Personal information
- Born: May 1, 1982 (age 43) Ijamsville, Maryland, U.S.
- Height: 6 ft 3 in (1.91 m)
- Weight: 205 lb (93 kg)

Career information
- College: Penn State
- NFL draft: 2005: undrafted

Career history
- Washington Redskins (2005)*;
- * Offseason and/or practice squad member only

= Zack Mills =

American football player and coach (born 1982)

Zachary Eric Mills (born May 1, 1982) is an American former football quarterback. He was a four-year starter at Penn State.

==High school==
Mills attended Urbana High School with Nate A. Foster in Frederick County, Maryland from 1996 to 2000, where he led the school's football team to consecutive 2A state championships in 1998 and 1999, going undefeated both years. In the course of his high school career he broke Maryland public school records both for passing yards (5,638) and touchdown passes (59) and won countless awards including first team All-CMC and first team All-Mid-Maryland. Mills was also a standout on the basketball team.

==College==
As the quarterback of the Nittany Lions from 2001 to 2004, Mills led the team to the Capital One Bowl in the 2002 season. Mills was a three-time Davey O'Brien Award finalist and was presented with the 2004 Hall Foundation Award as Penn State's outstanding senior football player.

Mills holds many Penn State passing and total offense records: He finished his career with a school record 7,796 yards of total offense, 41 career touchdown passes (since broken by Daryll Clark, Matt McGloin, Christian Hackenberg, and Trace McSorley, and 16 career 200-yard passing games. Mills is the first Nittany Lion under head coach Joe Paterno to throw, catch, and run for a touchdown in a single game (in 2004 versus Akron). He wore jersey number 7.

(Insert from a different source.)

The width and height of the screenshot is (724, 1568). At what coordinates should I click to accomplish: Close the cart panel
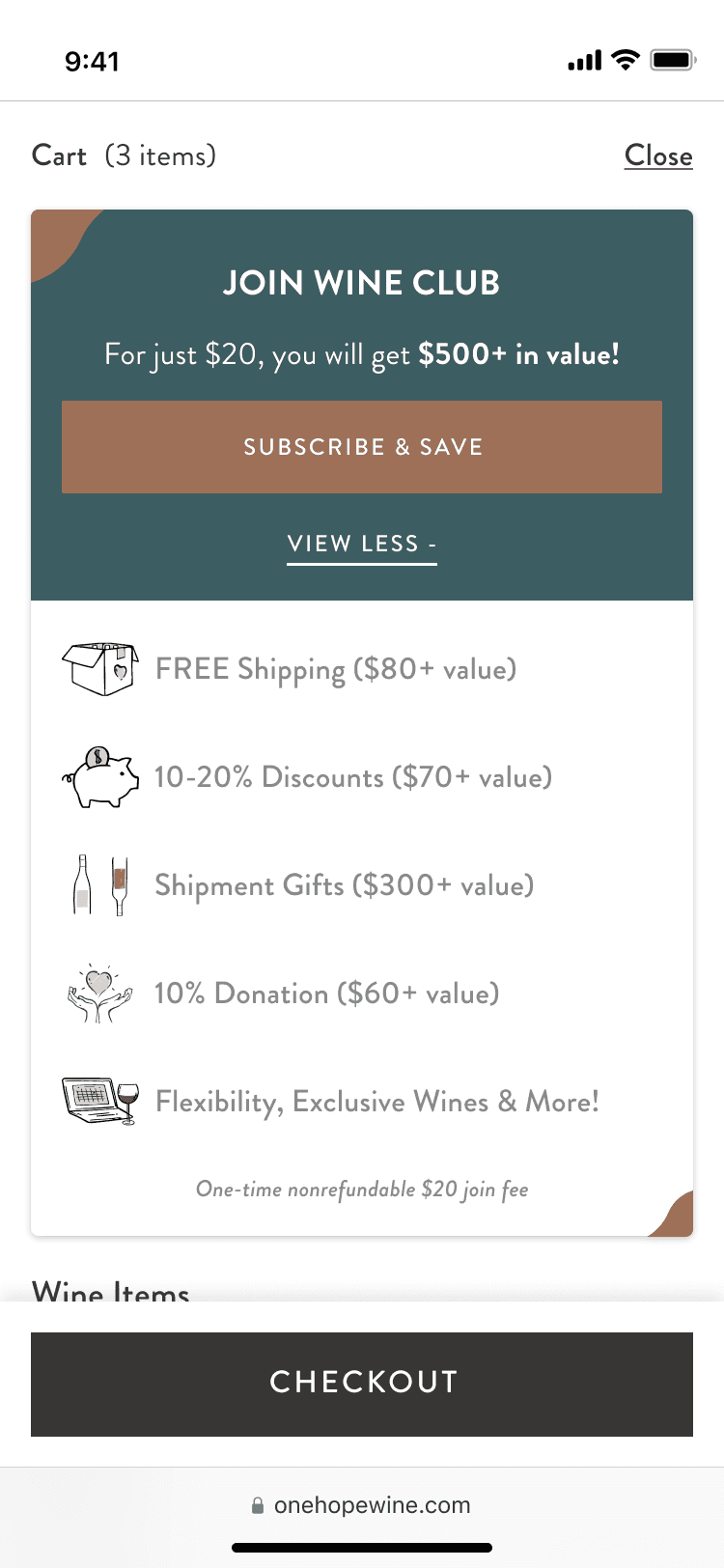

He graduated in 2004 with a Bachelor of Science in Kinesiology.

==NFL==
Mills spent the 2005 preseason in the Washington Redskins' training camp as an undrafted free agent, but was released before the season began. He pulled his hamstring early in camp and the injury prevented Mills from participating in most drills.
He wore jersey number 14.

==Wilkes-Barre/Scranton Pioneers==
Mills signed with the Wilkes-Barre/Scranton Pioneers of the af2, a minor league of the Arena Football League in the Spring of 2007 but left the team a few weeks later.

==Coaching==
In 2006, Mills served as an assistant coach at Temple under first-year head coach (and fellow Penn State alumnus), Al Golden. He joined the coaching staff at The Haverford School in Haverford, Pennsylvania as quarterbacks coach in 2007, leaving the team after the 2010 season.